## [Exercise aim]
When a line in the records contains the string "computer", copy that line.
── Data supplied ──
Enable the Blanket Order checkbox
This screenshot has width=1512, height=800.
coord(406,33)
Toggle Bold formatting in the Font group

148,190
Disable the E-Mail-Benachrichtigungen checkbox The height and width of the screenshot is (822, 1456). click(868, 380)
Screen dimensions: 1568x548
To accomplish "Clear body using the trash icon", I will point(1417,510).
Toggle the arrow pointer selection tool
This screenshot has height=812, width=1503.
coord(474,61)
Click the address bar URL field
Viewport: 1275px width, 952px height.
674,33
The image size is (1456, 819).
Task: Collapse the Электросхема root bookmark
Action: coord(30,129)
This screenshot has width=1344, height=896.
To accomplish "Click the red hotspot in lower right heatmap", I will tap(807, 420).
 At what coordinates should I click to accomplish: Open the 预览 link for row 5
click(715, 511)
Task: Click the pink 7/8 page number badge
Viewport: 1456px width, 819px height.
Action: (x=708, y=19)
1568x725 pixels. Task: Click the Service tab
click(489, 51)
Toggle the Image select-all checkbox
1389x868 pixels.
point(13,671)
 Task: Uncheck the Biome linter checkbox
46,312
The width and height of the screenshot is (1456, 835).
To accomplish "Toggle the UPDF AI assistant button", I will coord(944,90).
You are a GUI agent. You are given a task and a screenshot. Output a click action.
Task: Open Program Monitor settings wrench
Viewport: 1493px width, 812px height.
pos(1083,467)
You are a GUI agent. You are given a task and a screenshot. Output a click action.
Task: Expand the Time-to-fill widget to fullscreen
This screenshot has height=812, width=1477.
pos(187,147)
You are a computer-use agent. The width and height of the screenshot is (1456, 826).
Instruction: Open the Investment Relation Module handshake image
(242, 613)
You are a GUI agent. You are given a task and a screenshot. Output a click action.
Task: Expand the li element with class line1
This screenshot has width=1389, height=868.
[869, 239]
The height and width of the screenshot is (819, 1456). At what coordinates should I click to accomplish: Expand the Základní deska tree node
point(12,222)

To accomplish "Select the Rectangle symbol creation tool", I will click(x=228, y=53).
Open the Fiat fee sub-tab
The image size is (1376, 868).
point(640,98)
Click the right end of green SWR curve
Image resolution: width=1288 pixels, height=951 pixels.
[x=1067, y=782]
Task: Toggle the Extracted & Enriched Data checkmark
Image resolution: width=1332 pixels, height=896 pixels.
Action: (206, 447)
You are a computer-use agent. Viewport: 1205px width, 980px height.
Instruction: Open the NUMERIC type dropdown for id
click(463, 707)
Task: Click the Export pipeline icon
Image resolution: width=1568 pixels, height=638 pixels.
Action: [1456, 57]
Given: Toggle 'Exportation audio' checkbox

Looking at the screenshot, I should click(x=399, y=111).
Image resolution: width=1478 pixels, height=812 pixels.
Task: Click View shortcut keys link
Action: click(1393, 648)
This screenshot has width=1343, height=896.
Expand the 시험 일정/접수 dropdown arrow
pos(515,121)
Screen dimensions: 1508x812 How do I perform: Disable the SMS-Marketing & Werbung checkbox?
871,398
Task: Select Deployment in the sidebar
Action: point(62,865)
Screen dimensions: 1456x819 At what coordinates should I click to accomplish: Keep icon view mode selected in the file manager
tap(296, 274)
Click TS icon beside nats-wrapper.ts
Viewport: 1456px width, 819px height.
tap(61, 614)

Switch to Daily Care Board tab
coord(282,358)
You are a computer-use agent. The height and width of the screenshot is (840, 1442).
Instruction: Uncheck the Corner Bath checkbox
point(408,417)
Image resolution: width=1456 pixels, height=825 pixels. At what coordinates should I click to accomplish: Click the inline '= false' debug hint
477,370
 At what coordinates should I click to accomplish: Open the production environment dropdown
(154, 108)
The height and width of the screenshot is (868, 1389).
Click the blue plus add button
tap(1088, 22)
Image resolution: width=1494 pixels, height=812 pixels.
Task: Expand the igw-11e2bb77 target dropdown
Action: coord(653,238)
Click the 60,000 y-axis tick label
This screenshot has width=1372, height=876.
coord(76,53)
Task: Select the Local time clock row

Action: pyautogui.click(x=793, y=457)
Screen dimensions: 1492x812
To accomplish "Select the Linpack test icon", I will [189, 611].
───
## [Exercise result]
You are a computer-use agent. The width and height of the screenshot is (1456, 826).
You are a computer-use agent. Viewport: 1205px width, 980px height.
You are a computer-use agent. The height and width of the screenshot is (840, 1442).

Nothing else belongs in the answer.